The Waddenland region stretches from the village of Lauwersoog in the northwest to Noordpolderzijl, the Netherlands' smallest seaport beyond the dikes in the northeast. Lauwersmeer National Park forms the area's western border. The beautiful Reitdiep waterway, formed partly by canals and in other places meandering naturally, transverses the Waddenland and is part of the oldest manmade landscape in the Netherlands. The villages of Garnwerd, Feerwerd and Ezinge and the hamlet of Electra mark the area's southern boundary. The Middag-Humsterland National Landscape also makes up part of this beautiful region. To the north the Wadden Sea, which UNESCO officially declared a World Heritage Site in 2009, forms a natural border.

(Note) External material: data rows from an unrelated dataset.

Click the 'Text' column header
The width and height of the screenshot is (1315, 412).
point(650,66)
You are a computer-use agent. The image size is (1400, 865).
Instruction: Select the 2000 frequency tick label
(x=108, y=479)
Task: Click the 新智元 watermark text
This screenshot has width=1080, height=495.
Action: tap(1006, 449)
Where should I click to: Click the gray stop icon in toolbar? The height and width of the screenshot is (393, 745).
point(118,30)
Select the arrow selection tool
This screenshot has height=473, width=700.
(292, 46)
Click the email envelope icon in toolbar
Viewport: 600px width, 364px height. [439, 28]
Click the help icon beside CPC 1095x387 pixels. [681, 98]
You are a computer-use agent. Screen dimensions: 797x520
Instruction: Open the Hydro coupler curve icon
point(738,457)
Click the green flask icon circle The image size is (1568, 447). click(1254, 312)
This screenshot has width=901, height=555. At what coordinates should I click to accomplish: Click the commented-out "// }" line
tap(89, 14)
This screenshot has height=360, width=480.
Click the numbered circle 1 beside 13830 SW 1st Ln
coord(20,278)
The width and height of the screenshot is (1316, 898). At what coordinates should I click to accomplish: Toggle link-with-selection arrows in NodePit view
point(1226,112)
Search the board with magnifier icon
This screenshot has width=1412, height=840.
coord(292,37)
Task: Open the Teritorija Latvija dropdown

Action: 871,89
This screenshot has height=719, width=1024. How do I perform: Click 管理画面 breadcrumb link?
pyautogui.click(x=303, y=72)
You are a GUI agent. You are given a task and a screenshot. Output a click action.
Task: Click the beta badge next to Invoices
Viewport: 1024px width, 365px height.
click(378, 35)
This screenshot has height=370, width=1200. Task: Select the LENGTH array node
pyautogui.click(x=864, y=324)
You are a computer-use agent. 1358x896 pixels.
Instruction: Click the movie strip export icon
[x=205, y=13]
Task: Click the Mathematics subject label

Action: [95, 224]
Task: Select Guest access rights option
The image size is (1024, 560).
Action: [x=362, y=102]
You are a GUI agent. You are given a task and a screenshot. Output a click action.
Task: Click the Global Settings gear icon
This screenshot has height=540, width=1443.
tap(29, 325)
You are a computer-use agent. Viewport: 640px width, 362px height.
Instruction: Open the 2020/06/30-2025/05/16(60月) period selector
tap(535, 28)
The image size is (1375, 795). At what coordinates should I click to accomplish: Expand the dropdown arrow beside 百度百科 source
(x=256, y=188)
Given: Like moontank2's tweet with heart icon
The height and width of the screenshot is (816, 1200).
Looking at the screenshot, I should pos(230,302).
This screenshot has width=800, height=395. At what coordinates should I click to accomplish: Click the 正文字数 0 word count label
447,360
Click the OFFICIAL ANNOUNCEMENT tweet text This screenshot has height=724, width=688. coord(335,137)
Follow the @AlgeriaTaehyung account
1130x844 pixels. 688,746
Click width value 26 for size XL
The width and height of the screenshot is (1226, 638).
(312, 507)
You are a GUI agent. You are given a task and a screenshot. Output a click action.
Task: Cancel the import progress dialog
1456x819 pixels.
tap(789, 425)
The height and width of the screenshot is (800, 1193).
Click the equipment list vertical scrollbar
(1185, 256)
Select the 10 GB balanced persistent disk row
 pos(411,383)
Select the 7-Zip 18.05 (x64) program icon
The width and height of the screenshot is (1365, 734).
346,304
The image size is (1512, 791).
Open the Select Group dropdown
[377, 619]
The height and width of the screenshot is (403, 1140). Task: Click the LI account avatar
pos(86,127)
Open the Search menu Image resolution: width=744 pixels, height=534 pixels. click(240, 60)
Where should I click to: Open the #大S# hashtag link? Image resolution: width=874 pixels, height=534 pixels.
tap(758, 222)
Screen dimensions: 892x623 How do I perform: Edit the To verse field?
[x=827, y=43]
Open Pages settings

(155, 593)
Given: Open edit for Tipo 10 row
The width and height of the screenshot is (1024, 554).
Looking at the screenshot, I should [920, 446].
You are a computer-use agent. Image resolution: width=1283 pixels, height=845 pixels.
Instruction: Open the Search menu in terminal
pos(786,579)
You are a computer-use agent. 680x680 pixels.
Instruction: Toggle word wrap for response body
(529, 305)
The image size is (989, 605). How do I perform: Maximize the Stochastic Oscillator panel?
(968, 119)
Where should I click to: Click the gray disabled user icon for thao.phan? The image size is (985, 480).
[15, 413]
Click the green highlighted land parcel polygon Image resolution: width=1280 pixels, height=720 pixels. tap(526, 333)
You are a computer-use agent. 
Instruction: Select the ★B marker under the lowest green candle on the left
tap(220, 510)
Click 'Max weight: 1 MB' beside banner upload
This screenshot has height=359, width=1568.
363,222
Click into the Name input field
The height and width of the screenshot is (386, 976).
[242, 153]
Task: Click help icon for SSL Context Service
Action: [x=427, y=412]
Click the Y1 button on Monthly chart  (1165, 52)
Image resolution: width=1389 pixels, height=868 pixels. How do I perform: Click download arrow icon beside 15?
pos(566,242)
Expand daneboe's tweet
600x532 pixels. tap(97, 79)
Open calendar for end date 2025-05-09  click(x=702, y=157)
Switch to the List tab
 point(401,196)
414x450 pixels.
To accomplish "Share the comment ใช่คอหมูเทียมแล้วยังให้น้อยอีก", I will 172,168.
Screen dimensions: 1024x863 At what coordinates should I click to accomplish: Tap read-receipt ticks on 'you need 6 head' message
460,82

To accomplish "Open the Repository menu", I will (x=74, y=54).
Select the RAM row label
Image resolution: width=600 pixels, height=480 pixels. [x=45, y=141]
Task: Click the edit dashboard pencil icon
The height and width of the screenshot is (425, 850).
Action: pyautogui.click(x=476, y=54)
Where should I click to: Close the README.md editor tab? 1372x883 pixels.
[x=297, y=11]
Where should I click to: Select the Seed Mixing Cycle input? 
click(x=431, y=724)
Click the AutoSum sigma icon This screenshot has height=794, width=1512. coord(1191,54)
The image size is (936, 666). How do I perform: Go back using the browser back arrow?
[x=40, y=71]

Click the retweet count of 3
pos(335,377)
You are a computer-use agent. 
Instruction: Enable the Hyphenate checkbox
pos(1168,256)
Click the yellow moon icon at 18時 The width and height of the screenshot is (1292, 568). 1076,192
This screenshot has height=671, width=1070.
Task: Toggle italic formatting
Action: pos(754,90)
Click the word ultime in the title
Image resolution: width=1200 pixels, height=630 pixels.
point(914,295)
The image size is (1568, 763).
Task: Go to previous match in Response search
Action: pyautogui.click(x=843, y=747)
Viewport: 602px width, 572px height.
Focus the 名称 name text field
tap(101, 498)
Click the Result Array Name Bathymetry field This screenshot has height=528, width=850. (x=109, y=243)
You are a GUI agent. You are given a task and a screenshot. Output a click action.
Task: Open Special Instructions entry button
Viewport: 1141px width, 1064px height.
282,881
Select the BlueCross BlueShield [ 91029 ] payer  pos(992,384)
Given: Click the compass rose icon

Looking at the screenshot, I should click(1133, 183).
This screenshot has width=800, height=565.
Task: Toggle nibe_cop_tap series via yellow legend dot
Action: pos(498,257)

The area is proud of its rich heritage. For centuries this has been a water rich, marshy region. The inhabitants have battled the rising waters ever since the region was first settled. Powered by the tides and the wind and managed by the efforts of man, a fertile landscape of clay has been slowly but progressively won from the sea. In numerous areas there is evidence of habitation dating back 2500 years. These were concentrated on natural landscape rises (salt marsh banks) or on artificially raised mounds. The dynamism which shaped the area is expressed in the diversity of landscape; centuries' old marshlands, beautifully located mound villages, silted up arms of the river Hunze and the wide scale polder landscape in the young coastal region.
An ultimate tourist destination to explore on foot, by bicycle, car or boat. Many traditional villages are just a stone's throw from each other. There are ample B&Bs, restaurants, tea rooms and other welcoming establishments where the tired visitor can relax and replenish. Almost every village has a gallery and the area offers a wealth of fascinating museums. For those who like their leisure time active, there is plenty to choose from; swimming, canoeing, surfing, kiting within the dikes, walks across the mudflats, seal tours and boat trips on the Wadden Sea.